Watching Government: Outlook for Yukos

Yukos Oil Corp., the second largest oil and gas firm in Russia and one of the largest in the world, has ambitious plans to compete on a global scale. Yukos Chairman Mikhail Khodorkovsky spoke of the company's problems and progress last week in Washington, D.C. The 33-year old Russian capitalist earlier this year shifted his attention from Menatep Bank to run its Yukos subsidiary.
May 12, 1997
3 min read

Yukos Oil Corp., the second largest oil and gas firm in Russia and one of the largest in the world, has ambitious plans to compete on a global scale.

Yukos Chairman Mikhail Khodorkovsky spoke of the company's problems and progress last week in Washington, D.C. The 33-year old Russian capitalist earlier this year shifted his attention from Menatep Bank to run its Yukos subsidiary.

He said Yukos achieved true vertical integration in 1996 and will complete its restructuring by Jan. 1, adopting Western accounting and management methods. He said those changes will enable Yukos "to turn our attention to global competition."

He said Yukos' large outstanding debt is being overcome, and the government is restructuring payment of back taxes.

Another headache has been Yukos' "significant" environmental problems, but the firm has drafted a 5-year plan to resolve them. That includes replacing 500 km of pipeline this year and 700 km/year in the future.

Khodorkovsky was visiting the U.S. to seek partners and financial resources: "We intend to acquire new oil fields, rebuild our refineries by 2003, and acquire existing petrochemical plants or build new ones."

Priobskoye field

Khodorkovsky also plans to talk with Amoco Corp. about renegotiating their joint project to develop Priobskoye oil field, which has 700 million metric tons of reserves.

He explained Yukos' predecessor, a state-owned company, sought Amoco's help to develop the western Siberia field, and while that expertise was still wanted, it should be "under terms and conditions that will be advantageous to our shareholders as well."

Asked about corruption in Russia, Khodorkovsky said most of it is at the small-company level. But he complained of government "blackmail," requirements that companies build facilities for communities or fund local social programs.

For instance, he said Yukos has built 300 km of roads that the public uses, but the company has to pay fees to drive on them.

He estimated that such nontax payments and fees cost Yukos $100 million/year. But he observed, "Every large American company has to make its good corporate citizen social payments too."
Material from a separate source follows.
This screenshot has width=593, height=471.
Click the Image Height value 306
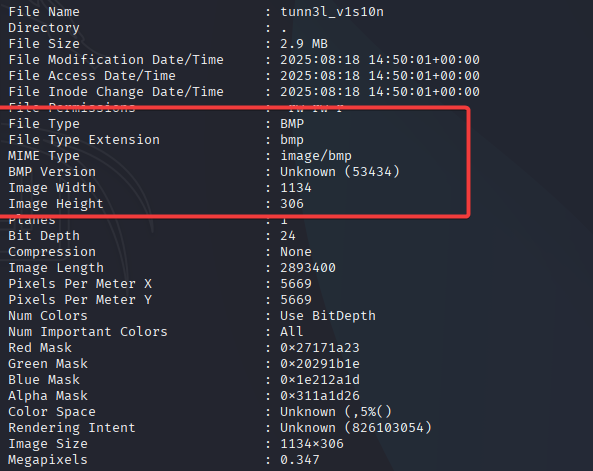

Khodorkovsky said Russian firms need U.S. partners today more than ever. "American firms were the first to enter the Russian market, but then they disappeared into the woodwork."

But he said those partners should not just look at Russia "as a source of raw materials" and Russian firms as subsidiaries.

New minister

Khodorkovsky had little to say about Boris Nemtsov's appointment as Energy Minister.

Nemtsov was formerly first deputy prime minister, with the job of speeding reforms of the gas, electric, and railroad monopolies (OGJ, Apr. 21, 1997, p. 32).

Khodorkovsky said, "He's going to be spending most of his efforts working on Gazprom and the electric utility industry. At Yukos, we're not going to be having a minister breathing down our necks."

He added that reform of Russian monopolies and utilities is "absolutely necessary" for the economic health of the country.